▸ Problems and tasks:
1. Answer these from the thread:
(a) Where is the quorum node to be placed?
(b) On what disk would Hoff park the queue manager master file?
(c) For how many years has Jiri_5's configuration been running?
2. Rewrite the thread from "In general, supported" to "agree with Rob!", putting "huge" in place of "staggering".

▸ Selection:
----

Re: Two Queuemanagers without shared db on cluster.

SDIH1 · ‎07-17-2007

Hi,

We are building a multisite cluster, the main machines located on two sites, using a SAN also stretched over these 2 sites. We have foreseen placement of quorum node on a third site.

Due to economics it is not possible or even desirable to attach the quorum system to the SAN, it just boots from local disks, and provides a vote in the cluster.

Starting a separate queuemanger (i.e. a queuemanager not using the common queuemanager database) on this quorum node is unsupported, but it would be very handy to be able to print and submit batch jobs on this node. We also have considered MSCP mounting the disk where the queue database is residing on, but this is thought to be undesirable, considering the network load and instability this might cause.

From experience ( doing things wrong :-) ) I know having 2 queue managers using independent queue manager databases in a cluster does work,
but what are the actual risks of doing this?

Robert Brooks_1 · ‎07-17-2007

. . .considering the network load and instability this might cause.

---

Huh? What instability might be caused by MSCP-serving a disk?

In general, supported configurations are preferable to unsupported ones, for a production system.

Unless you are doing a staggering amount of queue manager stuff from the remote node, I can't imagine that the I/O load will be an issue.

-- Rob

-- Rob

Jan van den Ende · ‎07-17-2007

Jose,

I fully agree with Rob!

MSCP ,ount is hardly ever an issue.
And considering you obviously do not intend to mount your SAN disks on the quorum node, I expect not many jobs to run on the quorum node.
The occasional (print-, batch) job that IS run on the quorum node, certainly do NOT warrant the extra complexity!
Just MSCP-mount your QUEMAN$MASTER disk, and forget about it!

hth

Proost.

Have one on me.

jpe

Don't rust yours pelled jacker to fine doll missed aches.

Hoff · ‎07-17-2007

I certainly wouldn't choose to run nor would I recommend a multiple-master queue database configuration within a production environment, but you're certainly welcome to choose to try this and to experiment here -- do consider reporting back with your findings, particularly as you gain experience with cluster and queue manager failures, and with the related transitions.

If you want to know if this is supported, you might want to contact HP directly and more formally. (AFAIK, there can be only one queue manager master database; all queue managers operating in a cluster must know about each other.)

Host queue files and such can certainly be local to a lobe, but I'd park the queue manager master file on the same disk with the authorization database.

Stephen Hoffman
HoffmanLabs LLC

Jiri_5 · ‎07-17-2007

We have 3 clusters with this configuration (2 nodes + quorum node with 2 separated queue managers) 7 years - it is working ok and is supported by HP.

----

▸ Information shown:
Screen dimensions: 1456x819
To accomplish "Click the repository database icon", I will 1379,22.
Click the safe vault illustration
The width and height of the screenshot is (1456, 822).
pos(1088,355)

----

▸ Task results:
1.
(a) On a third site.
(b) On the same disk as the authorization database.
(c) Seven years.

2.
In general, supported configurations are preferable to unsupported ones, for a production system.

Unless you are doing a huge amount of queue manager stuff from the remote node, I can't imagine that the I/O load will be an issue.

-- Rob

-- Rob

Jan van den Ende · ‎07-17-2007

Jose,

I fully agree with Rob!